As a simple example, say we try to predict test
from the variables
bim
and age
. A linear model would be
mean test = β0 + β1 bmi + β2 age
Remember, test
takes on the values 1 and 0. What happens when we
take the average of a bunch of 1s and 0s? The answer is that we get the
proportion of 1s.

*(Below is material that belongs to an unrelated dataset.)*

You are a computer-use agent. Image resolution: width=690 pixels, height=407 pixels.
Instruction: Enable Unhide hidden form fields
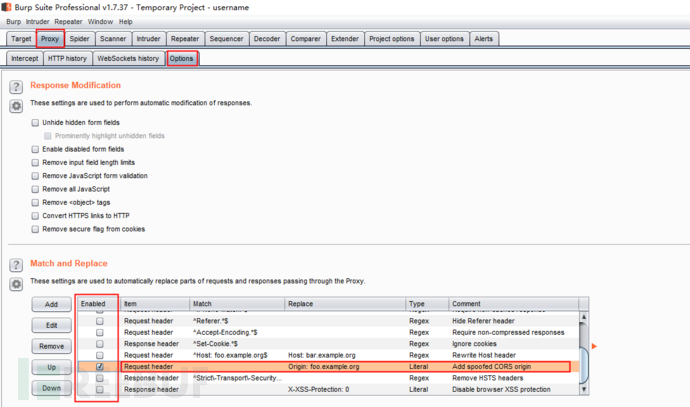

For instance, the mean of the numbers 1,0,1,1 is 3/4,
which is exactly the proportion of 1s in that data.
In statististical terms, what the above equation is doing is expressing the probability of a 1 — i.e. the probability of having diabetes — in terms of Body Mass Index and age.
Not a bad model, but one troubling point is that the right-hand side could evaluate to a number less than 0 or greater than 1, which would be impossible for a probability. In order to deal with that problem, we might use a logistic model, as follows.
Define the logistic function to be
l(t) = 1 / (1 + e-t)
We then modify the above equation to
probability of diabetes = l(β0 + β1 bmi + β2 age)
As before, the statistical details are beyond the scope of this R tutorial, but here is how you estimate the coefficients βi using R:
> glout <- glm(test ~ bmi + age, data=pima, family=binomial)
> summary(glout)
...
Coefficients:
Estimate Std. Error z value Pr(>|z|)
(Intercept) -5.40378 0.51530 -10.487 < 2e-16 ***
bmi 0.09825 0.01248 7.874 3.45e-15 ***
age 0.04561 0.00694 6.571 4.98e-11 ***
...
Let’s explore those estimated βi a bit. Consider women with about average BMI, say 32, and compare 30-year-olds to those of age 40.
> l <- function(t) 1 / (1 + exp(-t))
> l(-5.40378 + 32*0.09825 + 30*0.04561)
[1] 0.2908045
> l(-5.40378 + 32*0.09825 + 40*0.04561)
[1] 0.3928424
So, the risk of diabetes increases substantial over that 10-year period, but this population and BMI level.